A primer for Joan Crockatt on a backbencher’s job

Over in the forthcoming Calgary Centre by-election, there is some grumbling about the choice of Conservative candidate, former Calgary Herald editor Joan Crockatt. But despite what everybody might feel about Crockatt’s credentials, or the fact that she was given a waiver that enabled her to run despite not having been a party member for six months before the race began, I have to say that I was completely dismayed – though not entirely unsurprised – by one of the comments she made to the Globe and Mail today:

“If I’m a backbench MP, I’m just fine doing that,” Ms. Crockatt said. “To me, the job is to support the Prime Minister in whatever way that he thinks.”

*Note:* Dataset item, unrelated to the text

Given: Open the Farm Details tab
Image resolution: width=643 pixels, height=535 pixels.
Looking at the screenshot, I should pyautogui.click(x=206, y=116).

No. Just…no. That is not the job of a backbench MP, government or opposition. In fact, it’s pretty much the exact opposite of what a backbencher’s job is. A backbencher’s job, in government or in opposition, is to hold the government to account. That means that backbench MPs control the purse strings that the government wants to use in order to implement their programme. That’s why it’s their job to scrutinise the estimates, and ask tough questions about the spending programmes, and why the opposition has days set aside for the express purpose of demonstrating why the government should not be granted supply. It’s called accountability. You know, the whole reason that Parliament exists.

But you wouldn’t know it these days. MPs – who apparently don’t actually know that it’s their job to hold the government to account – are busy currying favour with party leaders in the hopes of getting a good portfolio. Crockatt knows that she’s unlikely to get a cabinet post because she’s from Calgary, and the cabinet, which requires a regional balance, is already Calgary-heavy. But rather than use the fact that she’s not going to get into cabinet anytime soon, if at all, and actually do her job and use her voice effectively and independently, Crockatt comes out with this line about it being her job to support the PM in whatever way he thinks.

What an utter abdication of her role in such a public manner. And for Crockatt, who still styles herself a journalist, to so willingly submerge her voice and independence so completely, is actually appalling. She of all people should know better. Perhaps she needs to start speaking to another backbencher like Brent Rathgeber, who is actually doing his job and asking questions on government spending and policy, because he knows he’s not getting into cabinet and he’s afforded that degree of independence as a result.

It’s not her job to blindly support the PM. If she – or any other MP – feels that it is, then perhaps it’s time they took a refresher course on the very fundamental aspects of parliamentary democracy, for all of our sakes.

(Note to partisans of other stripes: Don’t be smug. Most of the backbenchers of your own party of choice are pretty much in the very same boat).